= Deputy minister (Sri Lanka) =

In Sri Lanka, a Deputy Minister (නියෝජ්‍ය අමාත්‍ය,துணை மந்திரி) is a politician a in a government Ministry. A deputy minister serves as a deputy to a Cabinet Minister and is ranked below a State Minister.

==Appointment==
Under the article 45 of the Sri Lankan Constitution, the President on the advice of the Prime Minister can appoint a Member of Parliament as a Deputy Minister to assist a Minister of the Cabinet of Ministers to carryout their duties. The post was created under the Sri Lankan Constitution of 1972 replacing the former post of Parliamentary Secretary.

==Powers and duties==
A Cabinet Minister by publishing in the Gazette can delegate to his/her deputy minister any power or duty coming under the subject or function assigned to the cabinet minister by law.

==Privileges of office==
===Salary===
A deputy minister would receive a salary of Rs. 135,000 (having been increased from 63,500 from January 2018); paid monthly from the respective ministry budget. In addition, since all deputy ministers are members of parliament they are entitled to allowances and benefits of parliamentarians.

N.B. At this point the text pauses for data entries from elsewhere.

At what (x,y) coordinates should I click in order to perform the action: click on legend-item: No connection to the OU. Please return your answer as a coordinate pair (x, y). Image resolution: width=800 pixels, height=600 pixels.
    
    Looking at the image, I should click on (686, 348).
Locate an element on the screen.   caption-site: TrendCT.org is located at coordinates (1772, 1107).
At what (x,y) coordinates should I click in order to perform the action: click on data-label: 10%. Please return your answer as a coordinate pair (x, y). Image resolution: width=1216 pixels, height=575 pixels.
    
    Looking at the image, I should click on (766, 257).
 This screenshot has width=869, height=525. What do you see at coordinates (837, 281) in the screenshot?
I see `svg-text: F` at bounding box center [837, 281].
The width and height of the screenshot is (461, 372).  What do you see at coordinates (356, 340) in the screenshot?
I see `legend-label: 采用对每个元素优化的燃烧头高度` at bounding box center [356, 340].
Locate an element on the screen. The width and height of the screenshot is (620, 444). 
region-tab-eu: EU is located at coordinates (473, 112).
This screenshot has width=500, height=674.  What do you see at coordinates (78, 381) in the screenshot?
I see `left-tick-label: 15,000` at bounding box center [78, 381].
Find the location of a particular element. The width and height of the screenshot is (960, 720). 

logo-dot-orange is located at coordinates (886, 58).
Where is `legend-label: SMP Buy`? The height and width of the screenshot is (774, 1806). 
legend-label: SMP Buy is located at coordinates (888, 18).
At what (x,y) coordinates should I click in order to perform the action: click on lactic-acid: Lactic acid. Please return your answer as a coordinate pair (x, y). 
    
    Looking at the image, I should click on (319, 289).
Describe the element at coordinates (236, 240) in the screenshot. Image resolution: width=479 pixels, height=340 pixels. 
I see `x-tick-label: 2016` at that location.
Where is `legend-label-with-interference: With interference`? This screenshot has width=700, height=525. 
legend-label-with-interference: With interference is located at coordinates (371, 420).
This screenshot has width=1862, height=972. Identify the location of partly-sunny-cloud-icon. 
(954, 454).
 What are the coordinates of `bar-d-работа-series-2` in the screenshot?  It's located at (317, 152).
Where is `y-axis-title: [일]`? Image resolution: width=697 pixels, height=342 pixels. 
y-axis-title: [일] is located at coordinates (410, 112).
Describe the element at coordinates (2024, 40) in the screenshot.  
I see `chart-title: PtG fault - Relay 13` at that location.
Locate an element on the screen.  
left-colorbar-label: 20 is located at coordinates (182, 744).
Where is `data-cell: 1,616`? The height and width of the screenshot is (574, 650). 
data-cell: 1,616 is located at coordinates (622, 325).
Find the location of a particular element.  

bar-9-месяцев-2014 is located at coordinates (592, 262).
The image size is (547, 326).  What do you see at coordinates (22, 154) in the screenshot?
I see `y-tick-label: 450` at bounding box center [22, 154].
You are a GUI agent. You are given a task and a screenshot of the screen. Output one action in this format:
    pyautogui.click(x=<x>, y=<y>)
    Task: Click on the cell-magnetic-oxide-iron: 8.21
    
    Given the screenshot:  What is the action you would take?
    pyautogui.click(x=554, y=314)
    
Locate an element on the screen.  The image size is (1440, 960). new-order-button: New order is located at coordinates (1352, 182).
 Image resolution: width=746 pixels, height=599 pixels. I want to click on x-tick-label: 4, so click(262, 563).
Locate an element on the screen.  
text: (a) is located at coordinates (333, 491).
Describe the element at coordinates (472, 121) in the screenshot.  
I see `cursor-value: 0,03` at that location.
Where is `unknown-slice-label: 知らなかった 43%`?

===Official residence and office===
Deputy ministers may not be formally entitled to an official residence, they have an office and personal staff allocated from their ministry.

===Travel===
Each deputy minister is entitled to two vehicles, which includes an official vehicle and security vehicle, provided and maintained by their ministry. For domestic air travel, helicopters from the No. 4 (VVIP/VIP) Helicopter Squadron of the Sri Lanka Air Force are charted by the ministry.

===Security===
Traditionally security for the ministers have been provided by the Sri Lanka Police since the 1987–1989 JVP insurrection. During emergencies military units have been allocated to bolster security to certain ministers based on treat levels. At present the Ministerial Security Division is in charge of security of ministers.

===Order of precedence===
In the Sri Lankan order of precedence, deputy ministers are placed after the Deputy Speaker of the Parliament, but before the Chief Government Whip (if the whip does not hold a ministerial position).